By Fran Yanor, Local Journalism Initiative Reporter, The Rocky Mountain Goat
More than a month-and-a-half after the government began reopening sectors of the economy, the Premier and B.C.’s top medical officer announced it was safe enough to support local businesses and travel around the province.
“We found a balance of increasing our contacts and doing it in a way that’s safe,” said provincial health officer Dr. Bonnie Henry. “We need to keep this balance for the coming months until we have an effective vaccine or treatment.”
On June 24, the government announced the province could move into Phase 3 of the restart. All accommodations, tourism operators, movie theatres, restaurants, bars, and retail outlets could open provided they conformed to public health and WorkSafe BC protocols.
The same day of the Phase 3 announcement, the Village of Valemount declared itself officially open for business.
“Welcome back to our community and surrounding area,” said Mayor Owen Torgerson. “The mountains are ready for you.”
Crowds over 50 people are still not allowed, nor are conferences and other large public venues. Even large family get-togethers continue to be discouraged.
Henry cautioned people to maintain safe physical distance from those outside their bubble. “The things that we have been doing will get us through this very unique summer,” she said. “And will get us through the upcoming fall as well.”
We need to remember we are not leaving COVID-19 behind, said Horgan. “It is here in every corner of British Columbia and we need to behave accordingly.”
It was all of us who flattened the initial curve, Torgerson said in a press release issued on June 24. “It will be all of us that will be responsible for the safe implementation, and ultimately, the success of B.C.’s restart plan,” he said.
Horgan says he hopes as British Columbians travel farther afield, they will be mindful they’re going into someone else’s neighborhood. “They should be respectful of that and practice the same procedures that they put in place in their own hometown, in their own community, wherever they’re traveling to,” he said.
We can all move at our own pace, said Henry. “Some individuals may choose to continue to limit their social interactions… and some communities may decide that they are not yet ready to receive visitors.”
Residents of McBride have mixed feelings about the reopening of the economy, said Mayor Gene Runtz. Businesses need more customers but with an older demographic and limited healthcare resources, villagers are understandably nervous, he said.
The decision of whether or not to encourage tourists in the community will go before municipal council, said the mayor, who in mid-March took the unusual step of publicly asking visitors to stop visiting the village.
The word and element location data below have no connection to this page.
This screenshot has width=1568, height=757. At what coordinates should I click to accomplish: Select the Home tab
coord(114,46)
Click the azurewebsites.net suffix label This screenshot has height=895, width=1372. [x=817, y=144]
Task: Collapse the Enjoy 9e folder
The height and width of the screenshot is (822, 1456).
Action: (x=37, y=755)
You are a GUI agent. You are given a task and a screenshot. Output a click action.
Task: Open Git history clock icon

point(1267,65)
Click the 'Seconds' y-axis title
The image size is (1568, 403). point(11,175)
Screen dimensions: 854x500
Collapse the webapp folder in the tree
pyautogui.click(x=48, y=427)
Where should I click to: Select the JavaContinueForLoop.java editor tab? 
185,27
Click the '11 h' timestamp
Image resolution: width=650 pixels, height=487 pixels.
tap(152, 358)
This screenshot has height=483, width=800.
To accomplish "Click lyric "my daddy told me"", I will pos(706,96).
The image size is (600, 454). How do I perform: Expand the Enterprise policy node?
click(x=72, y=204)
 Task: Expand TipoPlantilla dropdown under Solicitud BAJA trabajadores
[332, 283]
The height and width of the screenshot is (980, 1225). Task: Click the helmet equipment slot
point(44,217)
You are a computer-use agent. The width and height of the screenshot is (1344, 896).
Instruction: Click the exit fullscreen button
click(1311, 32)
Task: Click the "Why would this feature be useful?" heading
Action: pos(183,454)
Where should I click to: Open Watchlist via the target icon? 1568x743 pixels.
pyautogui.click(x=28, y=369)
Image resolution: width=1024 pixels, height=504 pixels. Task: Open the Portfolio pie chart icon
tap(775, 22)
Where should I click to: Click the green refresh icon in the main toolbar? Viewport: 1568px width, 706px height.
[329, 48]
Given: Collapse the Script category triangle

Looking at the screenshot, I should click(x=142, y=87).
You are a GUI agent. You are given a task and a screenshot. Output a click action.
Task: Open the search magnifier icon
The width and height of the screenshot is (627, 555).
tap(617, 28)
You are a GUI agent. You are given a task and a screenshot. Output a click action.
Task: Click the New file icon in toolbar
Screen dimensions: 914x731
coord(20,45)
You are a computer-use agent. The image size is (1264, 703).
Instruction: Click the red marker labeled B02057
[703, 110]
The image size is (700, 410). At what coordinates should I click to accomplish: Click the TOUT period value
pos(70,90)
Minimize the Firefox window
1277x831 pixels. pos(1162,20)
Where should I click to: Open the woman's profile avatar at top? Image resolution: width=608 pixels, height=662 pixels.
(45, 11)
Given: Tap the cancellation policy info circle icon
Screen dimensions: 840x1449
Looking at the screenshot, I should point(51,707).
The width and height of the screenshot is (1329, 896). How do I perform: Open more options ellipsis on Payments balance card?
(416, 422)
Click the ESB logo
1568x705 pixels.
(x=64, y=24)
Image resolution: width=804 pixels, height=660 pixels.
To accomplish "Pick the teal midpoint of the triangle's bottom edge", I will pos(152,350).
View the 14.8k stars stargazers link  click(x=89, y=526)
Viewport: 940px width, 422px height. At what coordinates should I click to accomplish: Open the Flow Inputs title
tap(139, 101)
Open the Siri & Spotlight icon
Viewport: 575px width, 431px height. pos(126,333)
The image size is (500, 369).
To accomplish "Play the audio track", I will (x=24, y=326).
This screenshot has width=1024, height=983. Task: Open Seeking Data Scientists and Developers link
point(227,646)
“That was different,” said Runtz. “Everybody was scared to death.” It was early days in the pandemic when some snowmobilers hit town and were disregarding public health rules, he said. “These people were not respecting what was being said in B.C., so, we said, `If you can’t behave yourself, just stay away.”’
Still, restaurants and businesses need tourists, the majority of whom typically come from Alberta, said Runtz. No one knows how much of a gap in-province tourists can fill.
Either way, the mayor already knows how he’ll be voting in council. “I want to see people come back right now,” he said. “It’s time.”
McBride is by nature, a friendly place, said Runtz. “If people start coming in, and if they self-distance, and are respectful,” he said. “I don’t see any problem at all.
There are a lot of places to go and a lot of capacity within the system, said Horgan, who is hoping for a holiday himself in the middle of August after the current legislative session has ended. “People should, if they have the time and have the ability, they should be planning their holidays right now.”